Ihrem Ex-Mann gehe es nicht ums Kind, sonst hätte er sie nicht ins Gefängnis werfen lassen. "Ihm geht es um persönliche Rache, weil ich nicht gehorcht habe in der Ehe." Harte Worte, und doch wirkt sie weich, jetzt in diesem Besuchszimmer. Man kann sie sich gut als sorgende Mutter vorstellen.

Sven gehe es jetzt viel besser, sagt sie. All die Auffälligkeiten seien verschwunden. Nach seinem Vater frage er nicht mehr, Deutsch zu sprechen habe er aufgehört, als sie deutsche Filme mit ihm anschauen wollte, habe er protestiert: Das versteh' ich nicht!

Da lachen Mutter und Anwältin, es klingt wie das Kichern zweier Freundinnen. Natürlich, sagt Elena Kapp, "das Kind braucht seinen Vater und er das Kind". Ja, es sei "grauenhaft" für den Vater, den Sohn so lange nicht zu sehen. Und ja, wahrscheinlich werde Sven psychische Schäden davontragen, "dagegen kann man nichts machen".

Versuch eines Handels

Ihre Worte, ihre Gesten deuten nicht auf den geringsten Zweifel an ihrem Handeln. Sie opfert sich und ihr Kind, um eine Zukunft mit dem Kind zu haben. Irgendwann. Wenn der Vater zustimmt, dass die beiden sich regelmäßig sehen, Sven aber in Bulgarien bleibt, wäre eine Lösung möglich, sagt sie. Nur dann.

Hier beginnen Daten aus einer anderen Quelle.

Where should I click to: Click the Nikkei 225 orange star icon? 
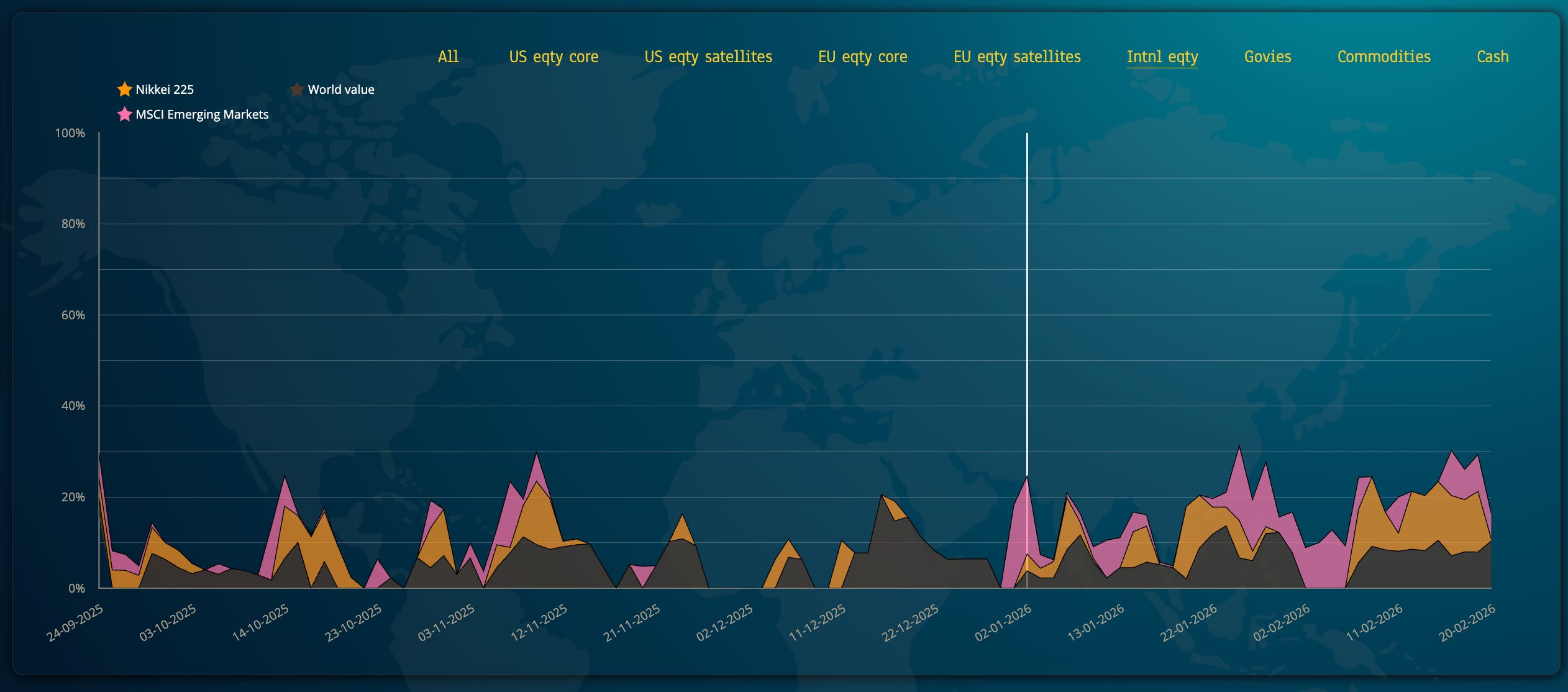pos(124,89)
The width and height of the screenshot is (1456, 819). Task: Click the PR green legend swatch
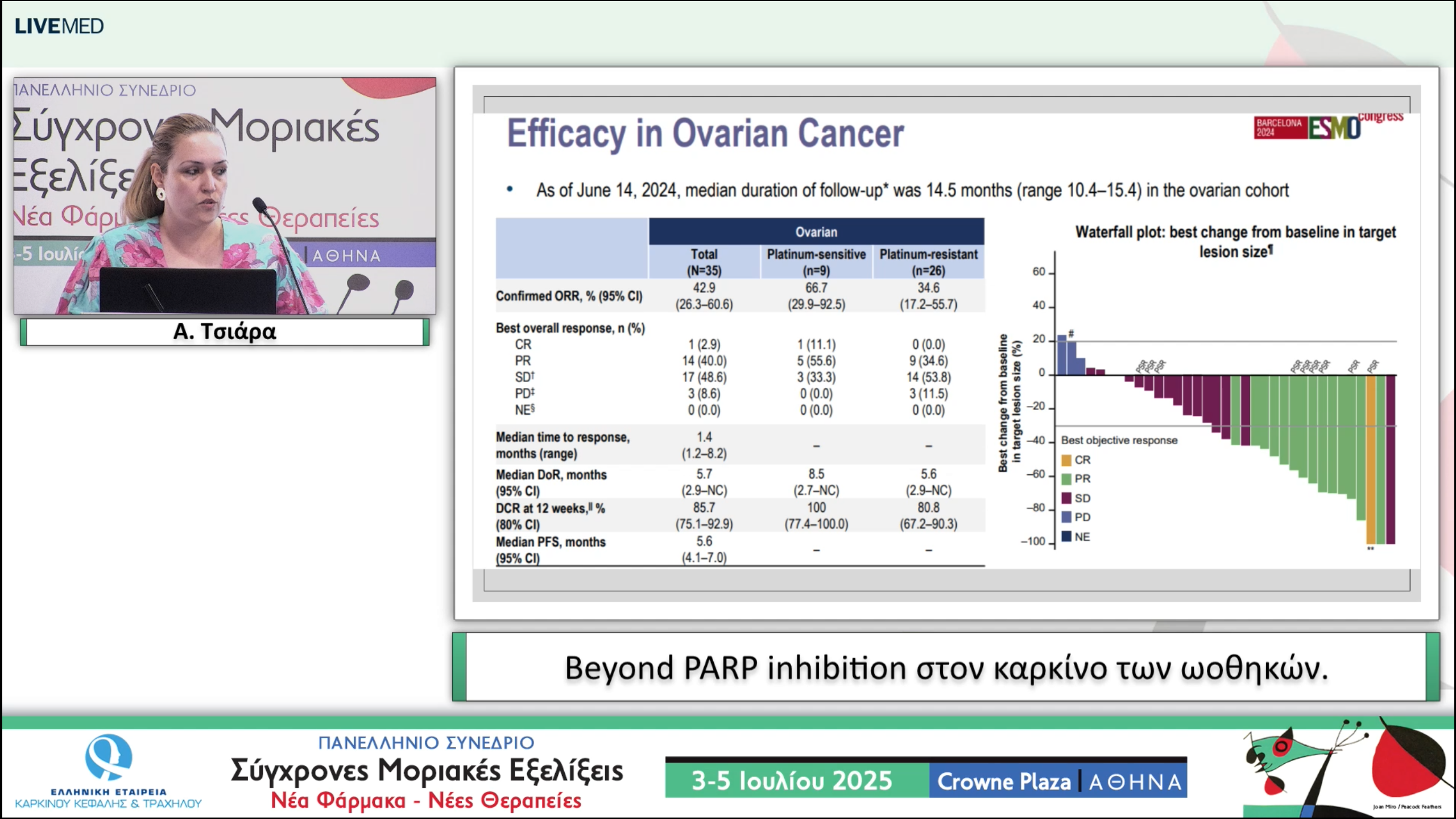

Zwei Tage später sitzen sich Svens Mutter und Vater wieder im Gerichtssaal gegenüber, letzter Verhandlungstag. Die eine Seite hat das Gefängnis als Druckmittel, die andere den Jungen. Keiner sagt, ich verzichte auf ein Stück meines Rechtes, damit das Kind wieder Eltern bekommt. "Sie hat einen starken Charakter", sagt Elena Kapps letzter Freund im Zeugenstand. "Wenn sie etwas machen wollte, hat sie das gemacht."

Eine Familientherapeutin beschreibt Elena Kapps Standpunkt: "Ich bin die Mutter, und das Kind gehört zur Mutter." Die Zeugin erinnert sich, wie die Eltern einander das Kind abkaufen wollten: Was willst du für Sven, habe der Vater gefragt - die Mutter hätte auf den Unterhalt verzichtet. "Für mich", sagt die Therapeutin, "war das Opfer der Sven." Es ist selten, dass jemand von Sven spricht.

Elena Kapp beantwortet Fragen erst kurz vor der Urteilsverkündung, auch die ihres Ex-Mannes. Wie geht es Sven? Zum ersten Mal in den drei Gerichtstagen schaut sie ihn an, sagt: "Ich habe gehört, dass es ihm gut geht."

Ihre Anwältin plädiert auf Freispruch. Ihre Mandantin habe nicht gewusst, dass die Flucht strafbar ist. Sie argumentiert mit dem "entwürdigenden" Leben im Vater-Haus, spricht von "Leibeigenschaft" und "Herrenmenschenattitüde".

Strafrichter Robert Grain aber wertet die Flucht als "Selbstjustiz". Sie habe gewusst, dass sie Unrecht tue, "so dumm sind Sie nicht!". Sie solle doch ihre Strategie zumindest in der zweiten Instanz ändern und Sven nicht mehr verstecken, schließlich sei ihr Tun ein "Dauerdelikt": Nach Ende der Haft sei ein neuer Prozess zu erwarten. Aus den Worten des Richters spricht kein Zweifel, als er das Urteil verkündet: Zwei Jahre. Ohne Bewährung.

Als sich die Mutter im Juni von Sven in den Urlaub verabschiedete, versprach sie ihm: In zehn Tagen bin ich wieder da.